Imagine the following bit of code:
public void ImFeelingStandardToday(int i, int j, int k)
public void ImFeelingWhimsicalToday
int j, int l,
The first is the method as formatted by the standard rules we have in the formatting engine. The second is method of formatting that is nearly impossible to express with any kind of limited set of formatting functions. With an extensible model it might be possible to express rules that would make the second happen, but it would be very difficult to express in a rule based system the concepts of Standard versus Whimsical. You might as wel have rules based on:
- Am i coding during the day
- Am i coding with the sun in front of me or behind me
- Is it my brithday
So once you have some sort of model that allows rich rules you also need to ability to take a section of code and say “under no circumstances shall you format this code. This code carries a certain undefinable beauty under its current form and you shall not touch it”.

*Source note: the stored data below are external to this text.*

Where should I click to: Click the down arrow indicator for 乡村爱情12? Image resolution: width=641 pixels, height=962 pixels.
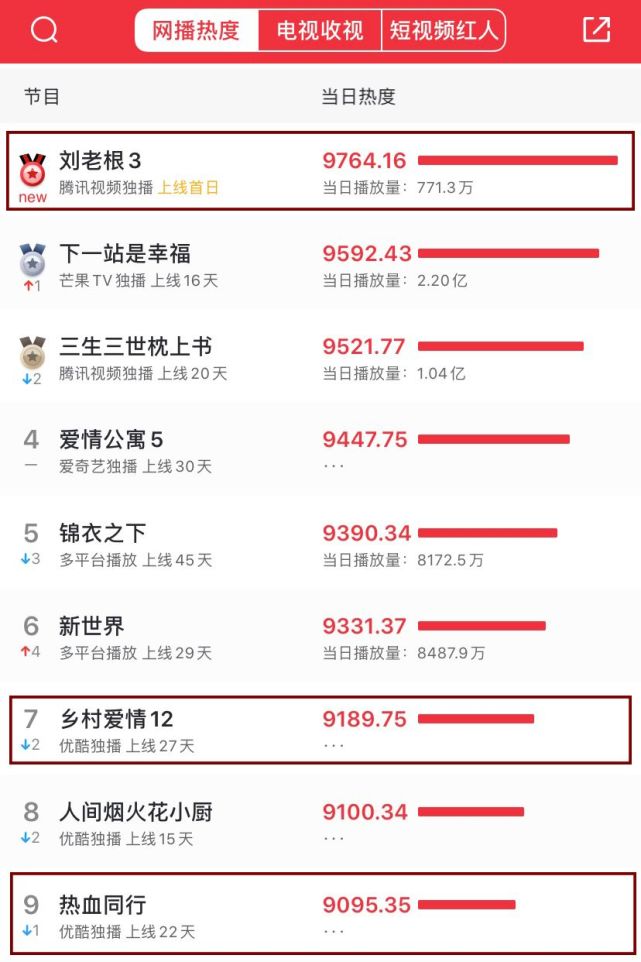click(x=25, y=745)
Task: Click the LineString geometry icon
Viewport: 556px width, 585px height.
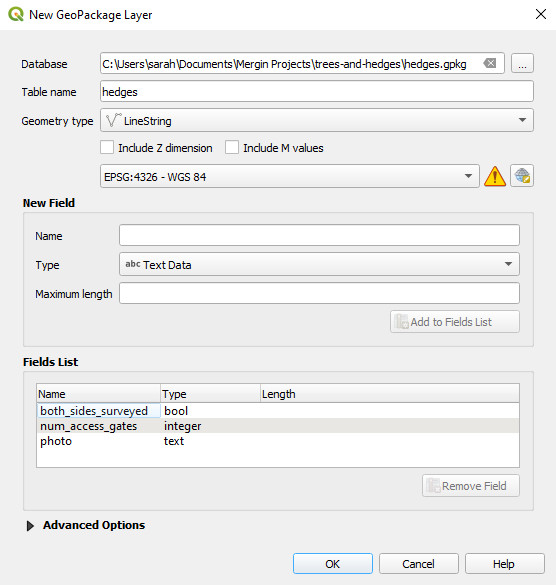Action: pos(113,121)
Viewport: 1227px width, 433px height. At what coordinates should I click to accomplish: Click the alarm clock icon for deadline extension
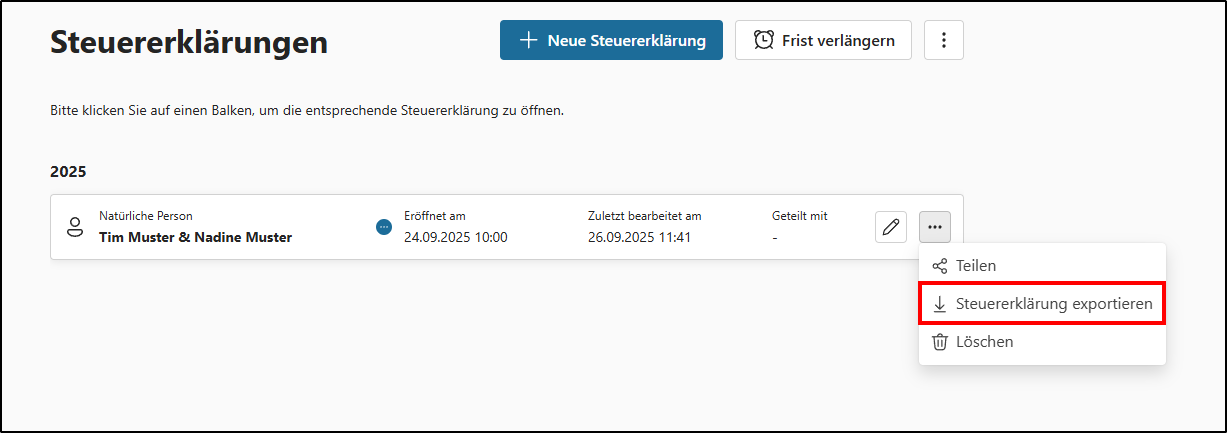pyautogui.click(x=764, y=41)
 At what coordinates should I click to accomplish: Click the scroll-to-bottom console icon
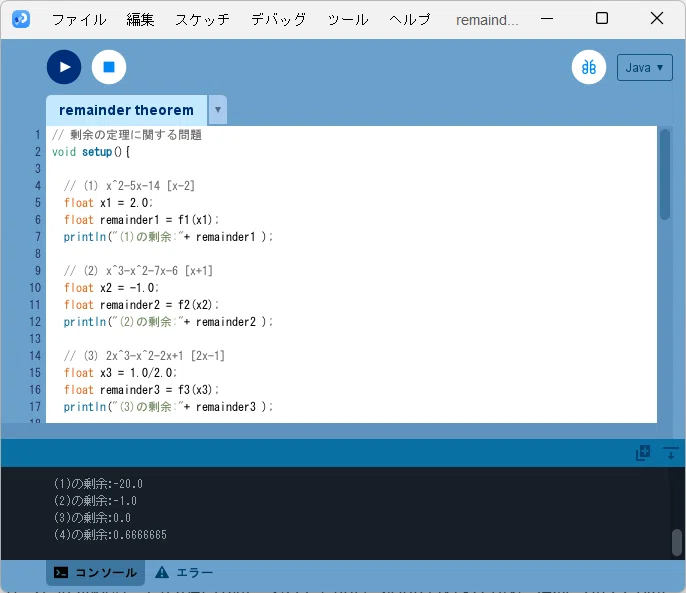tap(670, 453)
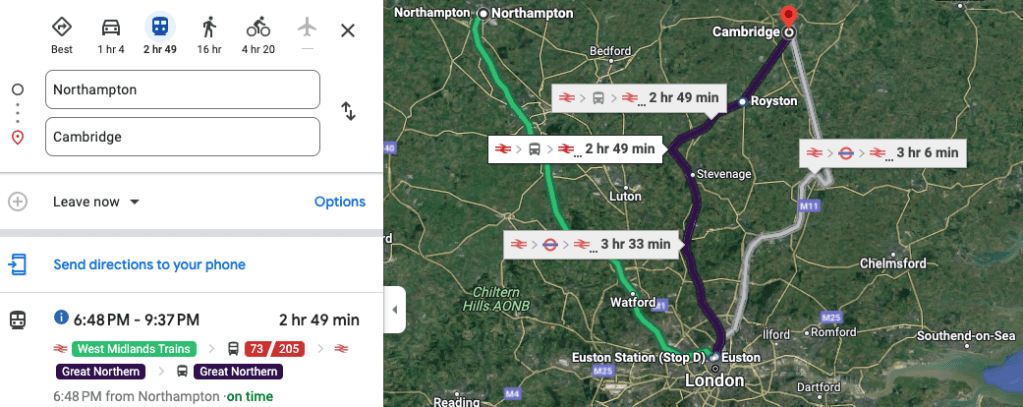Select cycling mode, 4 hr 20
The width and height of the screenshot is (1023, 407).
(258, 32)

Unfortunately, it's not clear how one would go about doing this. You could use #regions, or specialized comments //*, but those end up changing your code thus potentially affecting it's 'being' (for lack of a better word).
You could make it an editor feature where you select a region of code and that's remembered in some special file (like breakpoints, etc). However, is that really good enough? What if you transfer that file to someone else. You don't want them mucking around with that formatting. So we need it to not actually touch the code, but travel around with the file. how to do that how to do that...
How about WinFS metadata? Or NTFS streams? We could store this additional strong information with the code that indicated our understanding of it on a higher level than just tokens without affectin gyour code at all. We could even try to be pretty smart about edits that happened outside of VS. Say you modify the file in notepad. A quick hash verification of the source would reveal that things were not the same anymore and we coudl prompt you if you wanted to preserve this structured data. Any thoughts on this?